Borno State is suffering from one of its worst floods in three decades, with vast areas of farmland, infrastructure, and hundreds of homes partly or wholly destroyed.
At least 30 people have died from the disaster, according to government figures. However, residents said that number is higher as some deaths were not documented.
The devastating flood has also displaced more than 400,000 people. Residents seek shelter in public schools and uncompleted buildings under dire human conditions.
The flooding in Maiduguri was triggered by the collapse of the Alau Dam, the city’s main water source. Houses were swept away to the very last brick in the Gwange and Gamboru areas of the state. The water has receded, but federal and state authorities are still scrambling to rescue people, and sometimes bodies, trapped in buildings.
One of the worst-hit infrastructures is the University of Maiduguri Teaching Hospital (UMTH). The facility sustained significant water damage and was forced to suspend its operations for two weeks.

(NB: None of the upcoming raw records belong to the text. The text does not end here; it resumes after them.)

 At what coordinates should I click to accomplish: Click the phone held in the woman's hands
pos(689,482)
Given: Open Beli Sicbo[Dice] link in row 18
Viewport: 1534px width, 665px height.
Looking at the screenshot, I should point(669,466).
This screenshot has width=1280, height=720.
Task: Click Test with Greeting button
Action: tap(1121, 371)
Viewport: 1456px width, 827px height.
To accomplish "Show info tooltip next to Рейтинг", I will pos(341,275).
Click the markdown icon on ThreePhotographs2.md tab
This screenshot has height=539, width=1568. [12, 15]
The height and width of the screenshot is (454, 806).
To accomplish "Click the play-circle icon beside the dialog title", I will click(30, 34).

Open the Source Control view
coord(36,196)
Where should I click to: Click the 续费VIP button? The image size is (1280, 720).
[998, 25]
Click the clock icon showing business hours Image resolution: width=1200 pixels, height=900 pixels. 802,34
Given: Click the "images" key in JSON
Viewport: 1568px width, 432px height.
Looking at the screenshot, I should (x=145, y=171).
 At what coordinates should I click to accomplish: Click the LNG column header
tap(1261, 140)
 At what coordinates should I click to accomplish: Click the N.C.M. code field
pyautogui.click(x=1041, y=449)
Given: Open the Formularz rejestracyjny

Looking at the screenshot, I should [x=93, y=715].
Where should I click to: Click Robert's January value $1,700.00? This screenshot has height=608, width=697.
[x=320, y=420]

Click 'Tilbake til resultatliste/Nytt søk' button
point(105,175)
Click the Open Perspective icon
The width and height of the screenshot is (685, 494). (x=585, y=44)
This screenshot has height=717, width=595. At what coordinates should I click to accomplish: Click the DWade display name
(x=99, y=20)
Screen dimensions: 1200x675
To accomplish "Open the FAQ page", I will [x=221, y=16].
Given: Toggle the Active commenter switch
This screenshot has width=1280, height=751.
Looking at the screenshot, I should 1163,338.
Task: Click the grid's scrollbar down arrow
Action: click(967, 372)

Although the hospital’s management said it would resume some services on Monday (yesterday), the status of some hospital equipment has yet to be ascertained.
In this interview with PREMIUM TIMES reporters, the Chief Medical Director of the hospital, Ahmad Ahidjo, said the facility needs urgent support to resume operating at optimal capacity. He also gives insight into their rescue efforts when the flooding occurred.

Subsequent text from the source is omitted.